Third, the African Development Bank will enter a co-design phase for an AI financing framework targeting up to $10bn in phased investments. Forum documents suggest the ambition is to enable up to 45 million jobs by 2035 through infrastructure, entrepreneurship and skills development.

Fourth, a space-enabled AI initiative will support national-scale geospatial systems for crop mapping, yield forecasting and climate risk alerts.

Fifth, a cybersecurity readiness programme will embed secure-by-design practices into African AI ventures, addressing concerns that rapid adoption could create new vulnerabilities.

Finally, enhanced Kenya-Italy research cooperation will focus on talent development, seeking to close what many regard as the most significant long-term constraint on African AI growth: human capital.

Cautious optimism

Not all participants were convinced that these commitments will automatically translate into transformation. Some expressed concern, privately, about the persistent gap between conference pledges and implementation on the ground. Large-scale technology initiatives in Africa have often struggled with coordination challenges, regulatory complexity and currency risk.

The proposed $10bn financing framework, in particular, remains at an early stage, with timelines yet to be defined.

Organisers counter that this forum builds on existing institutions and partnerships rather than creating new structures from scratch. The compute initiative, for example, leverages Cineca’s established infrastructure, reducing execution risk.

Dr Bitange Ndemo, former Permanent Secretary in Kenya’s ICT ministry and now a professor at the University of Nairobi, offered a pragmatic benchmark. Within three years, he argued, African AI solutions incubated through these programmes should be operating at regional scale and delivering measurable impact in sectors such as agriculture, education or health.
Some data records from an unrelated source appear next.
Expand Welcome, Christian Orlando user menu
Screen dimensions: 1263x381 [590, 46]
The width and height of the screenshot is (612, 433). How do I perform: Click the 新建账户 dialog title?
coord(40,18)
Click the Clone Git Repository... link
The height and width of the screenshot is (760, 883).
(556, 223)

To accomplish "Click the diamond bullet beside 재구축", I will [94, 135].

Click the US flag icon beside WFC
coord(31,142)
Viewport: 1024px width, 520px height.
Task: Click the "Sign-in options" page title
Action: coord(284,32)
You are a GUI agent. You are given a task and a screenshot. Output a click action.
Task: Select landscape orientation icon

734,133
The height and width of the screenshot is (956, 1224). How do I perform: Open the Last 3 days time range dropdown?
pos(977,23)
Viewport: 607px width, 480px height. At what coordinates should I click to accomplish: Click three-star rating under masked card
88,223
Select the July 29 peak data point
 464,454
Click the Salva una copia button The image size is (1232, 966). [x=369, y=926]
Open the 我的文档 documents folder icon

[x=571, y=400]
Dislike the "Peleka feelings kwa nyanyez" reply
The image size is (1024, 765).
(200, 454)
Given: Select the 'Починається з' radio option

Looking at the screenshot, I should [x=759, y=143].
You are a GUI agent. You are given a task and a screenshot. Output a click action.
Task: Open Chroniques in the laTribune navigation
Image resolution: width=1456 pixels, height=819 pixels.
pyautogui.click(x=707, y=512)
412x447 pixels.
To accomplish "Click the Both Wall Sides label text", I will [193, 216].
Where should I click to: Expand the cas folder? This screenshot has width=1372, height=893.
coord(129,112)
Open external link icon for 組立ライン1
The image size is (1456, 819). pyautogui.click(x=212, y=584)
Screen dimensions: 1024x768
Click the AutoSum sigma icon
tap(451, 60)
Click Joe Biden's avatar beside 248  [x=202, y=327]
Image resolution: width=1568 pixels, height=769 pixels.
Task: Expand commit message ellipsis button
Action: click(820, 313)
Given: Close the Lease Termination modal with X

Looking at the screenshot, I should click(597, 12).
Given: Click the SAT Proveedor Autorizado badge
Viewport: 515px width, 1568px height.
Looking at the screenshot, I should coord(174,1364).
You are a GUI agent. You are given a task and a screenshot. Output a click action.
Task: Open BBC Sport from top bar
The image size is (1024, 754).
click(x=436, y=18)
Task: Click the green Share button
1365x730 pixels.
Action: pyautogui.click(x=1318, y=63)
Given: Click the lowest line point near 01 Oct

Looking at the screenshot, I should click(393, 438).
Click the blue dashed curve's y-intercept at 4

Monitoring mechanisms, including annual reviews and public reporting on metrics such as startups supported and jobs created, are intended to provide accountability.

Beyond aspiration

Perhaps the most significant shift in Nairobi was conceptual. The conversation moved from how Africa might catch up in AI to how AI can advance Africa’s development priorities. In that framing, AI is treated as infrastructure, something to be financed, governed and deployed with the same seriousness as energy grids or transport networks.

In closing remarks, Kenya’s Cabinet Secretary for ICT, Joe Mucheru, stressed that Africa’s AI future will be built not by isolated pilots but by systems, technical, financial and human, capable of turning innovation into impact.

The Nairobi AI Forum 2026 will ultimately be judged not by its declarations but by delivery. Yet its central contribution may lie in reframing Africa not as a passive consumer of imported technology, but as an active architect of its own AI-enabled development. The months and years ahead will determine whether this practical turn marks a lasting shift from talk to tools.